Nick Gier ngier at uidaho.edu
Thu Aug 5 07:31:29 PDT 2004


Greetings:

Below you will find a letter that I have sent to local editors.  I will be 
responding to Wilson's response on this Blogg later this morning.

To the Editor:

Bill Warren should not make judgments about books he has not read. In his 
Daily News column (July 24-25), he states that Doug Wilson was not "wrong 
in his interpretation of the empirical social conditions that existed" in 
Southern Slavery.

In their booklet "Southern Slavery As It Was," Wilson and his co-author 
Steve Wilkins relied primarily on one source: R. W. Fogel's and S. L. 
Engerman's book "Time on the Cross: The Economics of American Negro 
Slavery," which has been widely criticized by historians of the South. Some 
assign it to their classes as an exercise in how not to do history.

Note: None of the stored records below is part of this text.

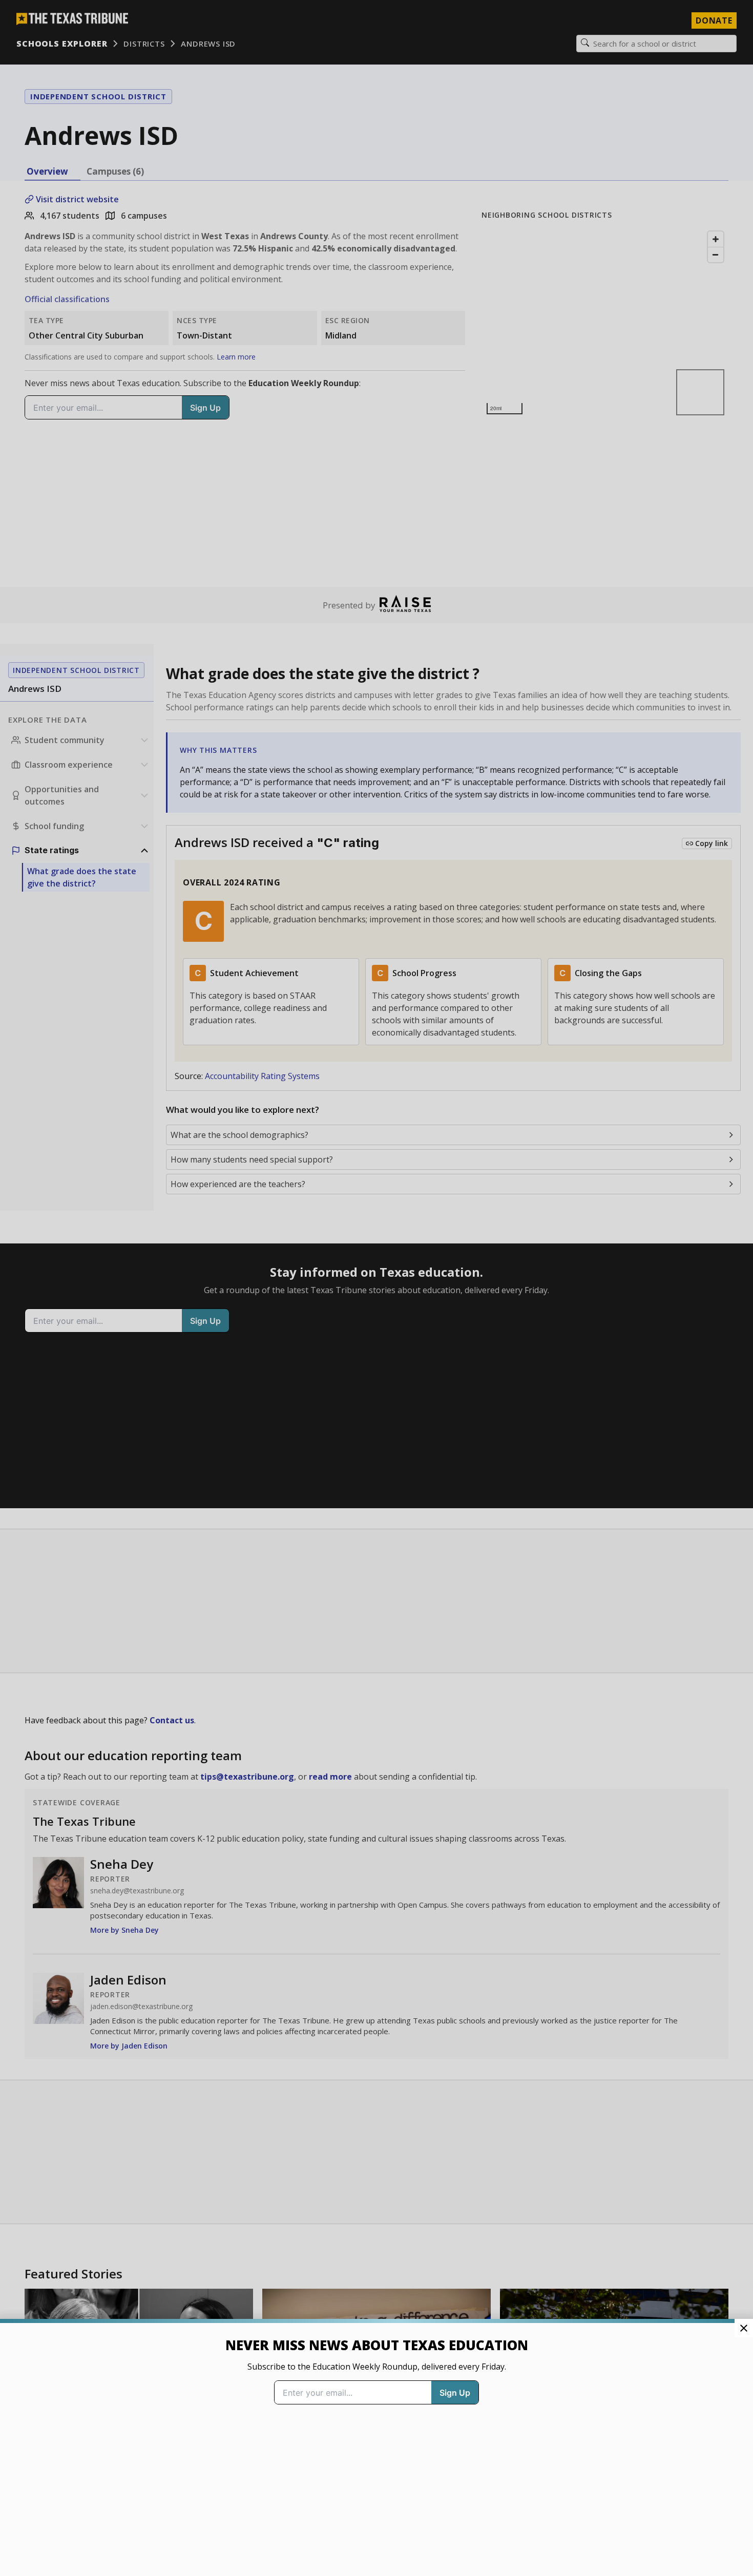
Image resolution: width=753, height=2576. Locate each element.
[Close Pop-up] (744, 2328)
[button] (376, 1288)
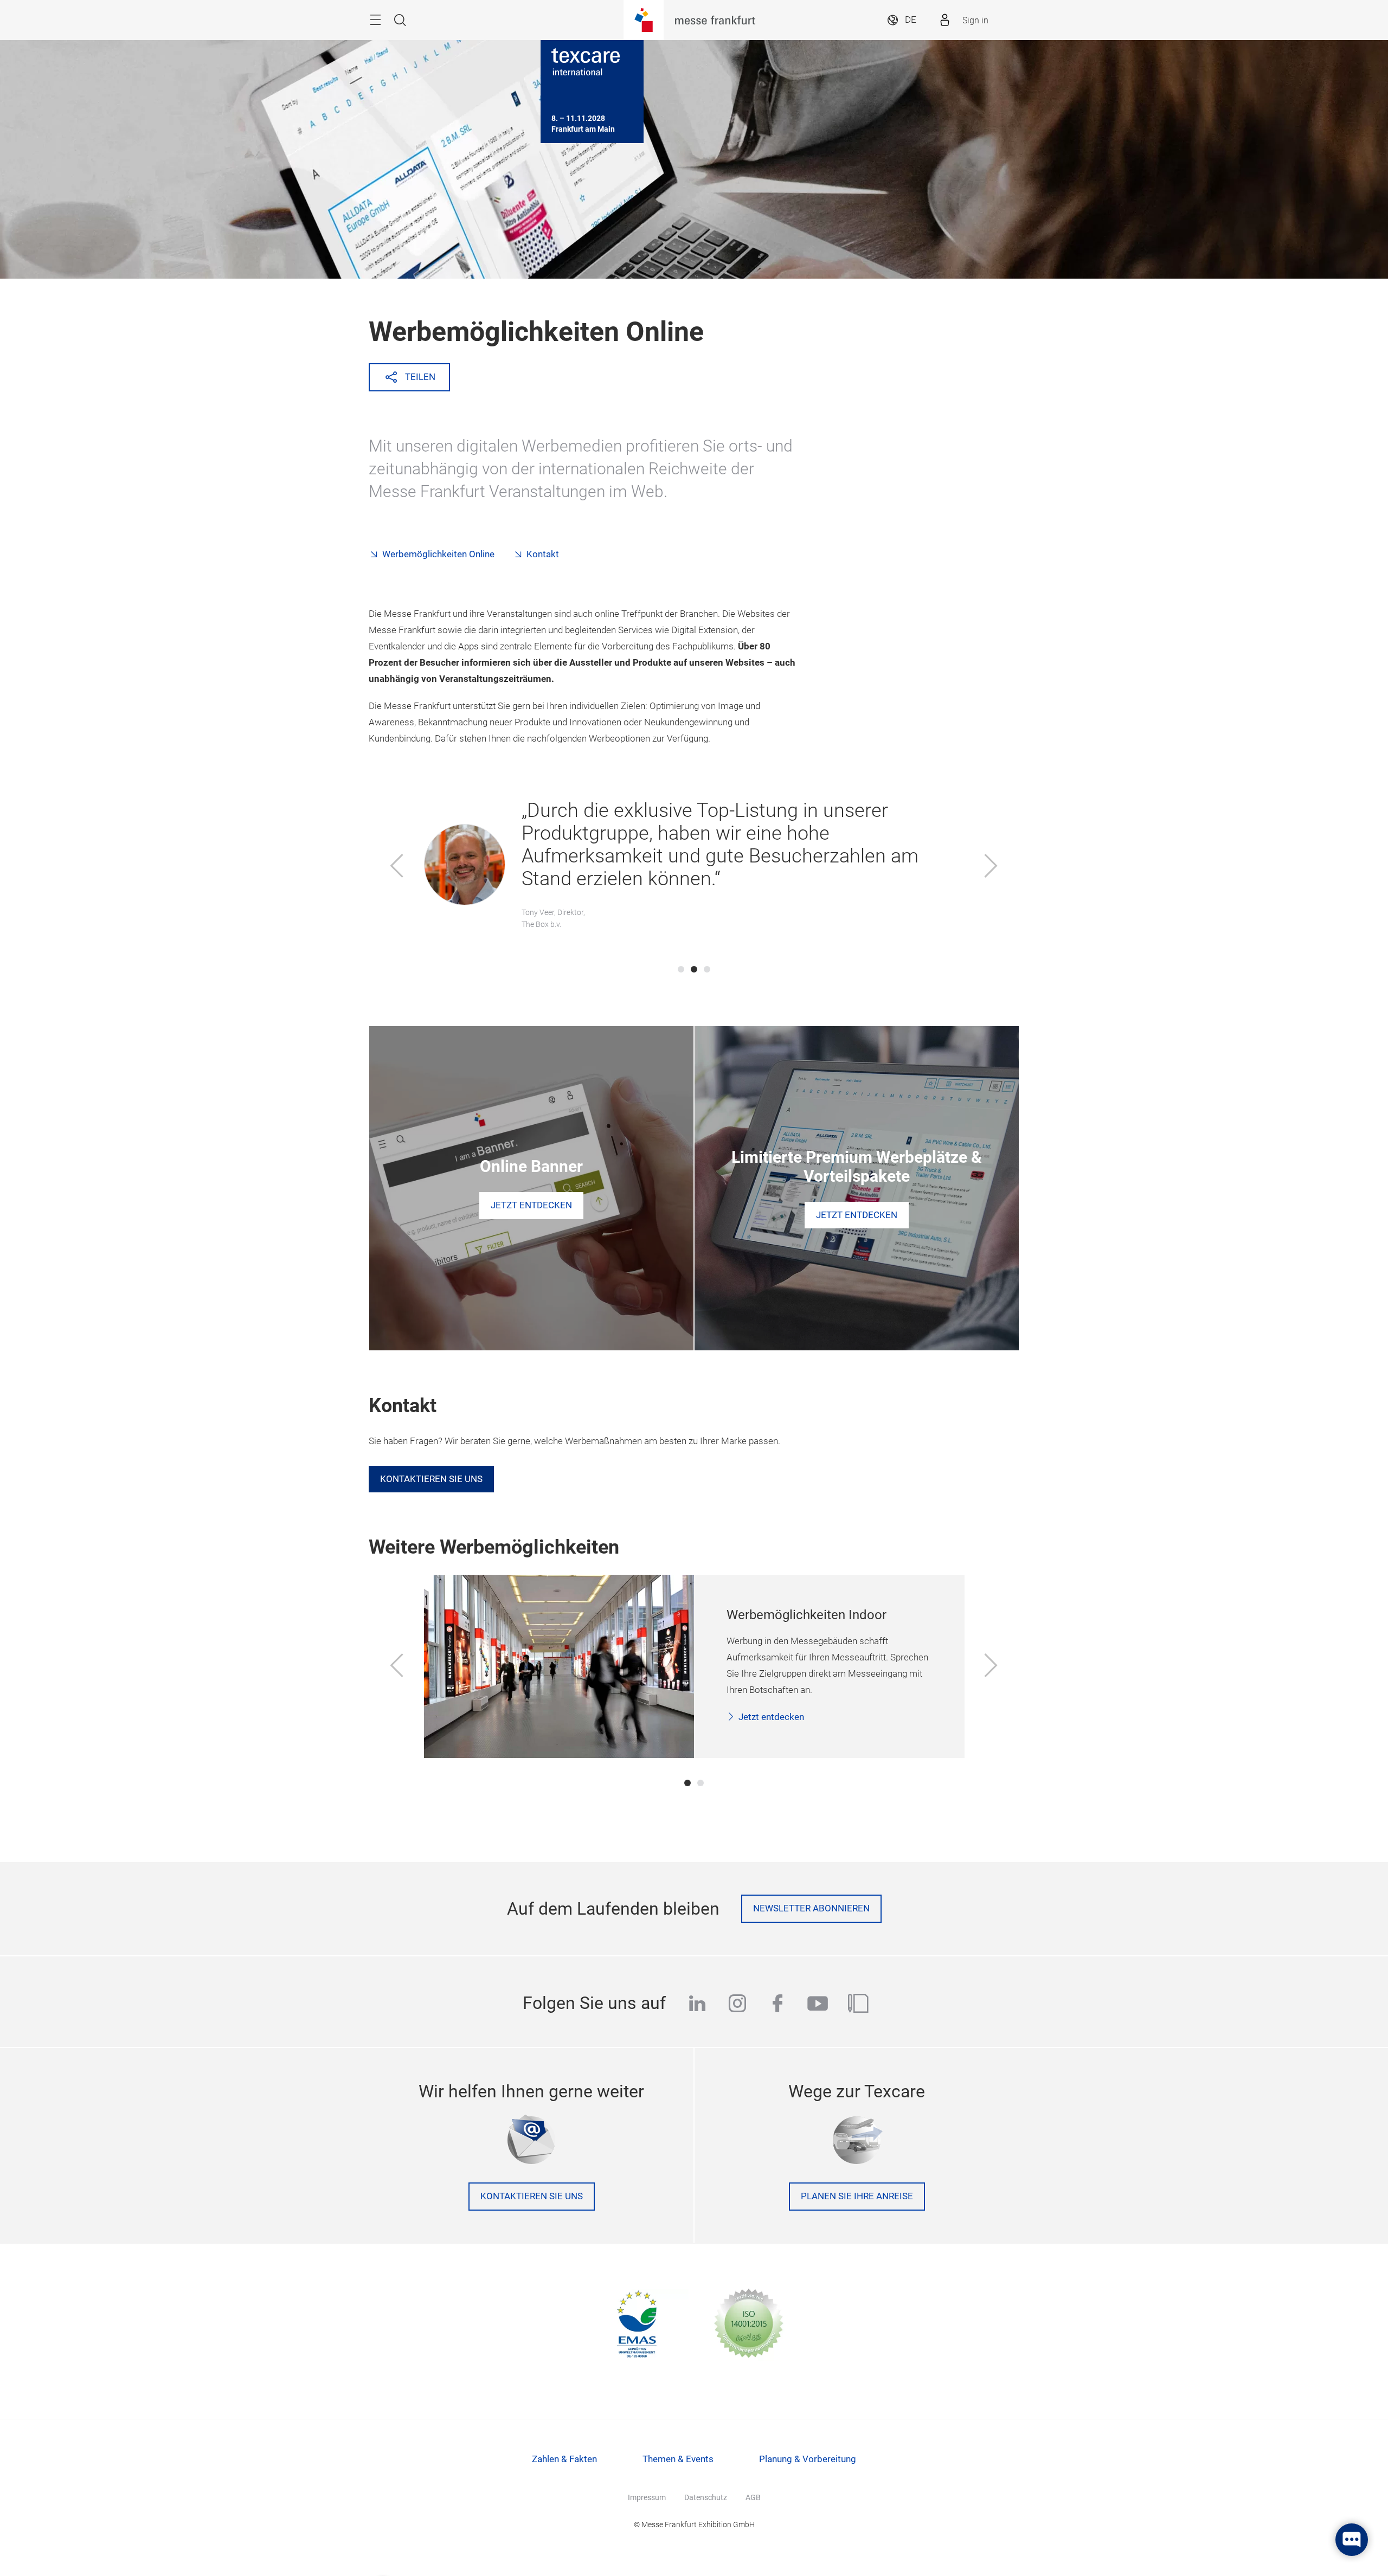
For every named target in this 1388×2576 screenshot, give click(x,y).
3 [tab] (707, 969)
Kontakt (542, 554)
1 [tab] (681, 969)
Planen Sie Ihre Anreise (857, 2196)
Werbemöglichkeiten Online (438, 554)
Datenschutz (705, 2497)
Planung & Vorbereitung (807, 2459)
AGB (753, 2497)
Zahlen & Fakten (564, 2459)
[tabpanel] (694, 867)
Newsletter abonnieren (811, 1908)
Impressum (647, 2497)
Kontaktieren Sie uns (431, 1479)
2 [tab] (694, 969)
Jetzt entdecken (771, 1717)
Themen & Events (678, 2459)
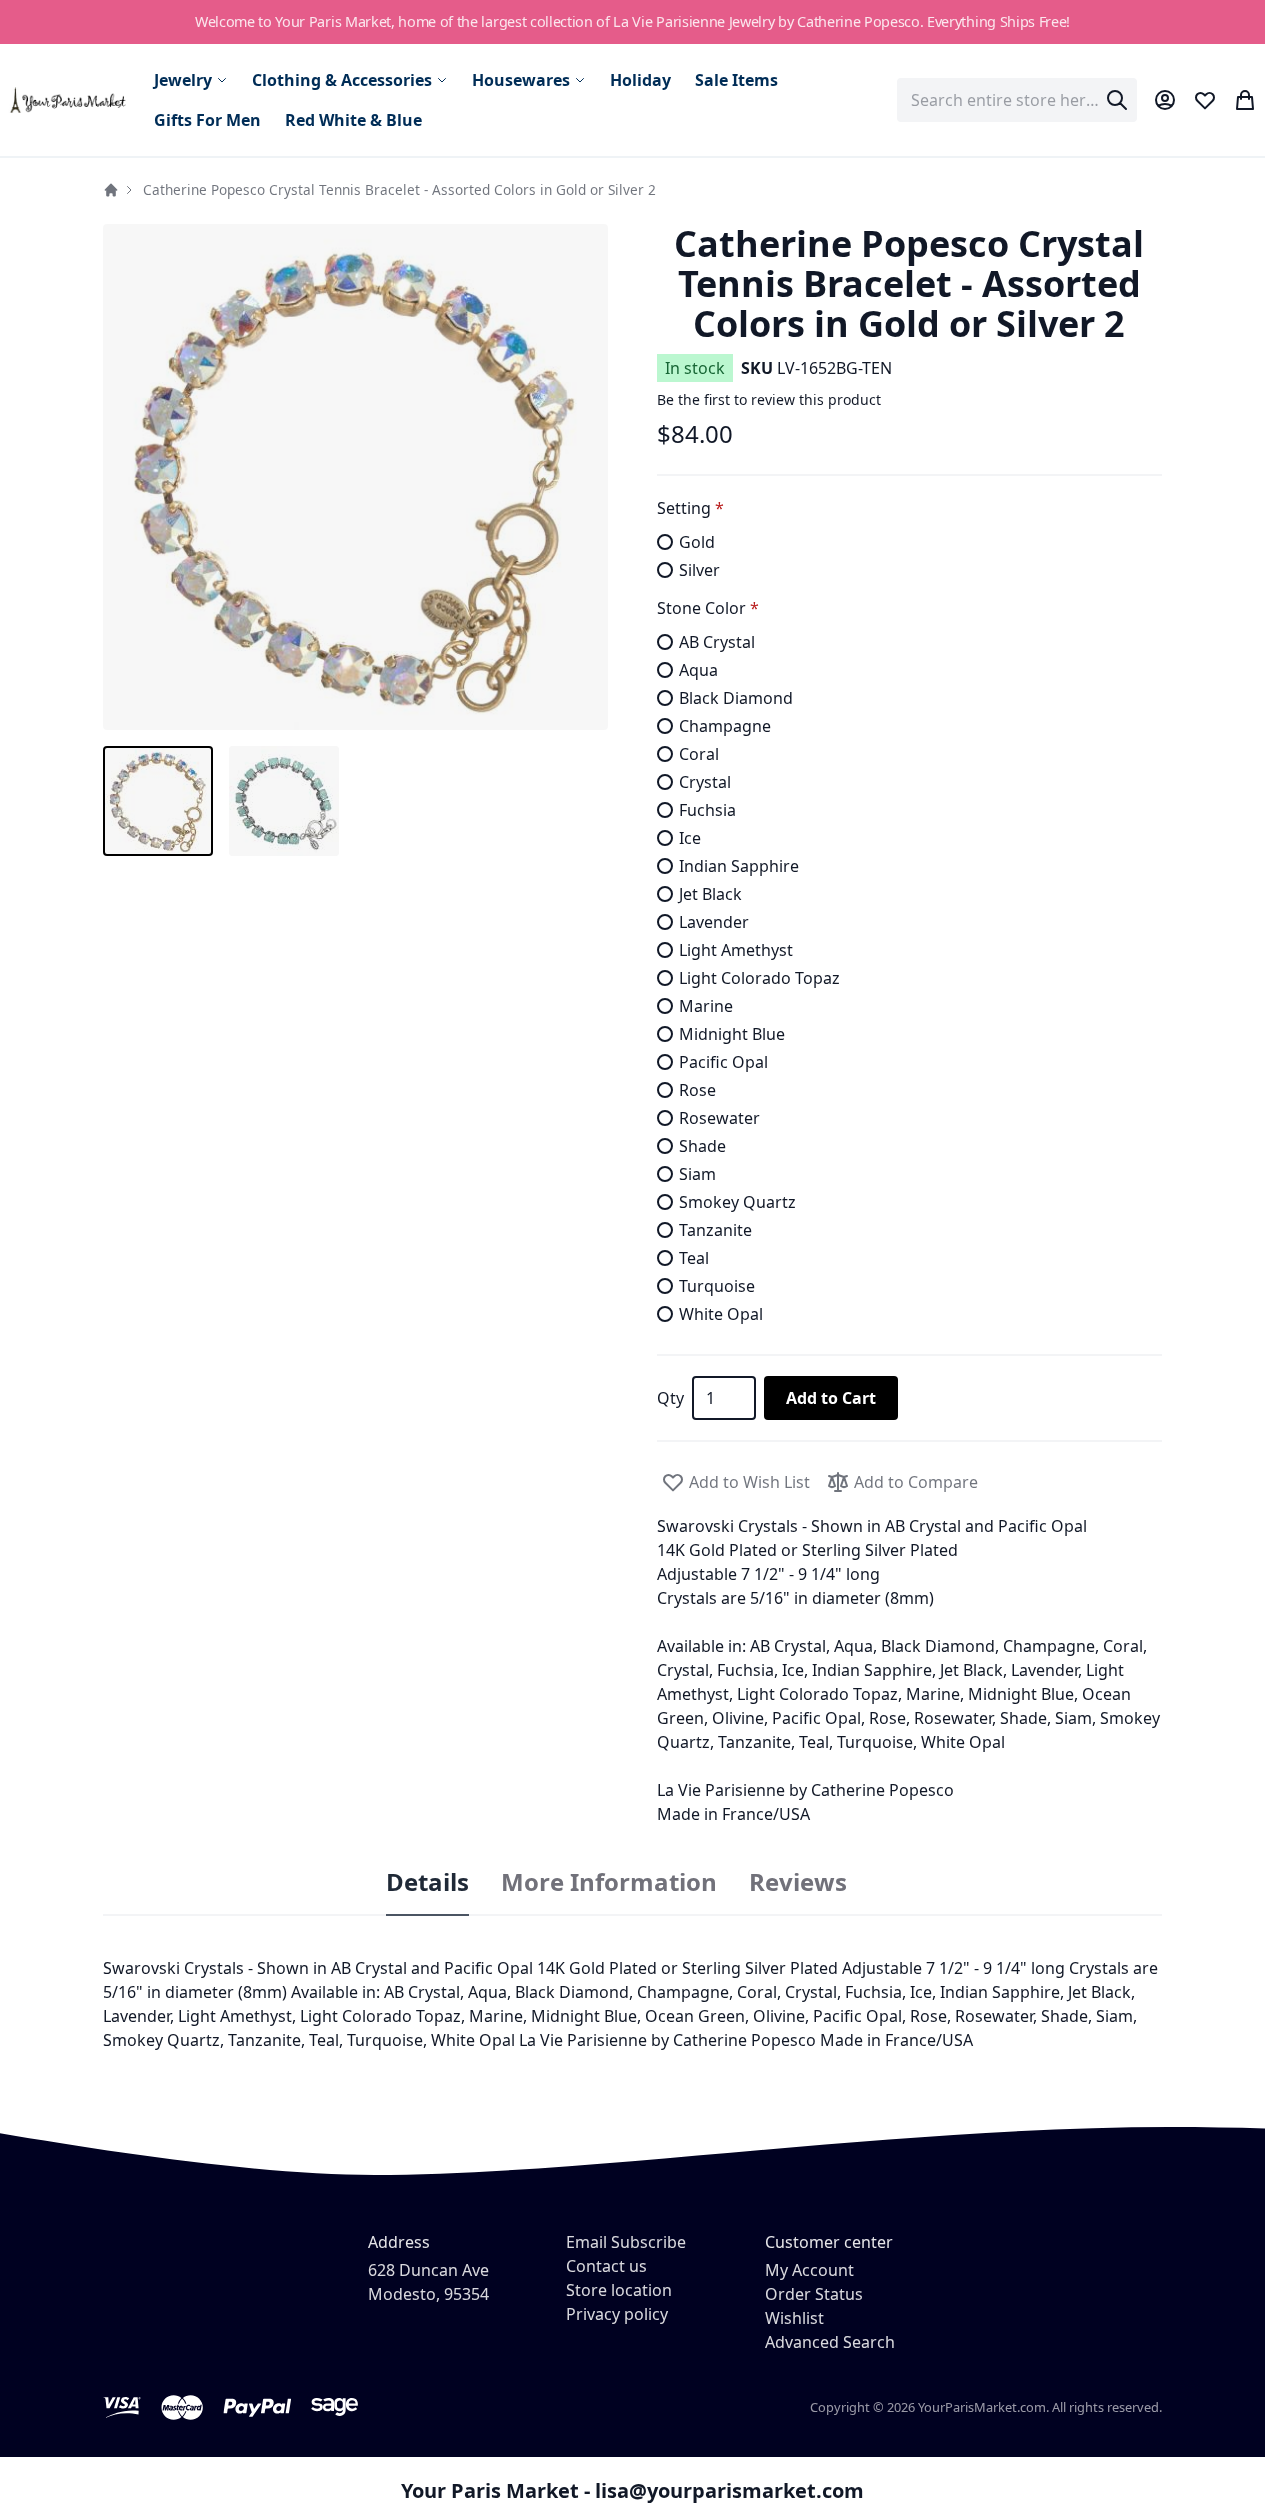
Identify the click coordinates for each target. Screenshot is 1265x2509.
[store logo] (69, 100)
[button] (356, 477)
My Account (809, 2270)
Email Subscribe (626, 2242)
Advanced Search (830, 2342)
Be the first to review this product (769, 399)
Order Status (814, 2294)
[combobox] (1017, 100)
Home (111, 190)
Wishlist (794, 2318)
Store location (619, 2290)
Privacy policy (617, 2314)
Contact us (606, 2266)
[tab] (427, 1883)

We now know that Wilson and Wilkins not only relied heavily on this 
inaccurate book, but they also copied long passages from it. These passages 
are highlighted on facing pages and can be viewed at 
www.tomandrodna.com/notonthepalouse/Plagiarism.htm. Plagiarism is theft of 
intellectual property and is the academic equivalent of violating the 8th 
Commandment.

Wilson's plagiarism is worse than the student incidences that I have 
experienced, because Wilson has made a profit on each copy of "Slavery As 
It Was" that he has sold from his own Canon Press. That means that Little & 
Brown, Fogel and Engerman's publishers, could file charges against him.

There will be a full page ad in this newspaper with a selection of the 
plagiarized passages. I am collecting signatures of academics on the 
Palouse who are willing to condemn this worst of all intellectual crimes. 
The texts and the petition will be available at BookPeople in Moscow at a 
display entitled "Plagiarism As It Is." The petition can also be found at 
users.moscow.com/ngier/home/plagiarism.htm.

Wilson is a former student of mine and I am sorely disappointed in the way 
in which he has misused his academic training at the University of Idaho.